I consider Shoshanna to be the main character of this film. It is her fate that gives structure to the whole thing. And the film tends to treat her a like a main character. For a while. I love how she keeps being forced to react to unexpected and brutal strikes from the strange and unknown. I very much love how the character of Fredrick Zoller works and operates and how brilliantly Daniel Brühl savours bringing him to life. And I simply adore how Tarantino uses the media image of them both to bring their story to a bitterly triumphant end. But Tarantino also wants more and more or maybe he got bored with only having one main story in his film so he keeps going even after what seemed like the perfect ending to me and suddenly decides that Bastars and Landa are the stars here and jumps with them to end the film on a different note, in a different place and also in a different genre altogether, and that's just a gargantuan disappointment for me.
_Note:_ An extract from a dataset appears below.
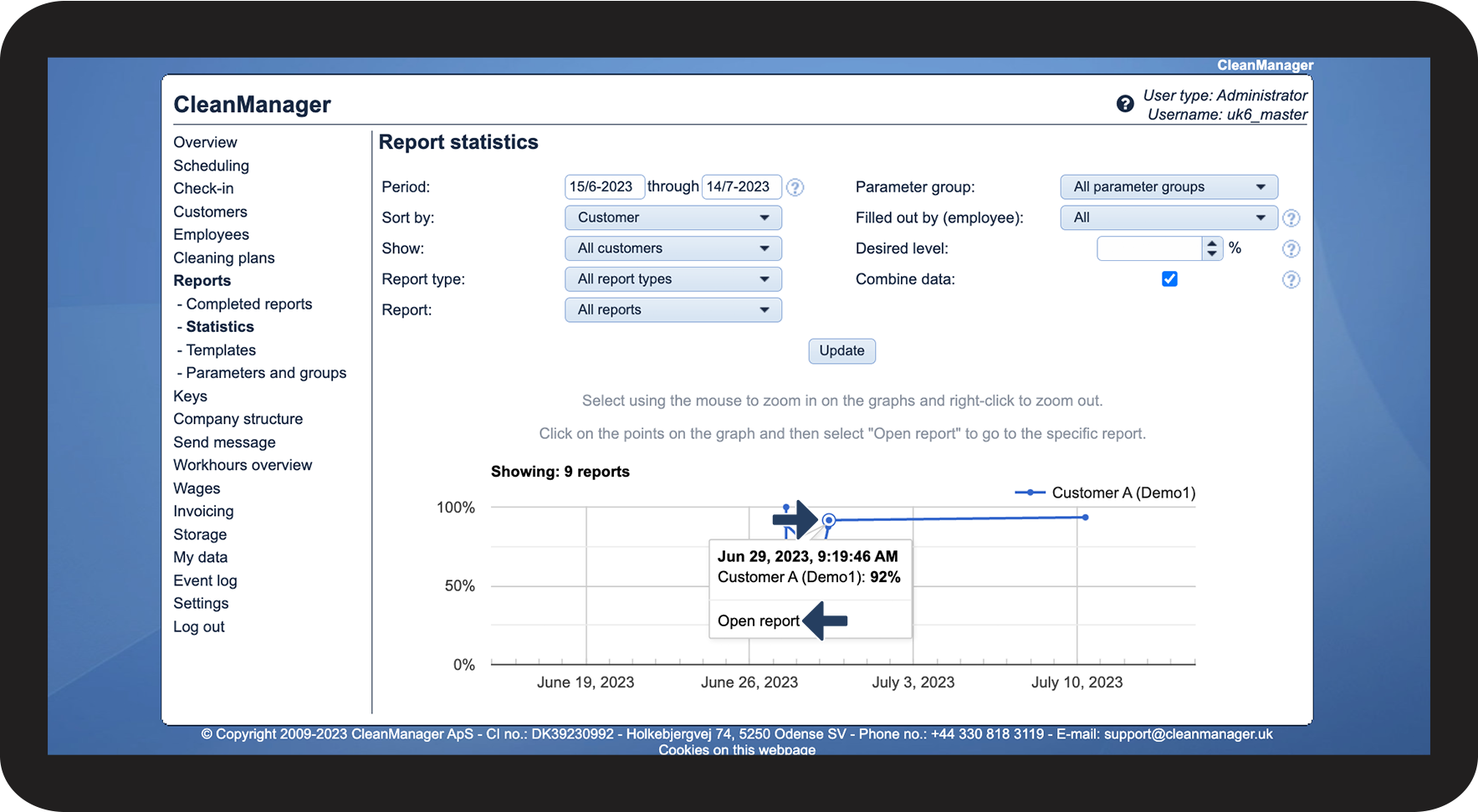Screen dimensions: 1478x812
Task: Click Customer A (Demo1) legend marker
Action: pyautogui.click(x=1030, y=493)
And just as final insult ment especially for me, crouching under the big screen in the dark, Tarantino cannont contain himself and has to utter the final remark about this being his masterpiece. Well, you know what, you nasty boy, it does not work for me, it does not. This film lacks the metaphorical suitcase emiting golden shine, so you can only dream on about this being a masterpiece at all.
P. S.: Out of the many, many situations in this film designed as exercises for actors to layer their abilities to show and hide just how much do their characters really know and don't know, what they play as actors and what they pretend as characters and so and so, I've decided to specifically mention Mélanie Laurent and August Diehl, because their performances are the best of the bestest.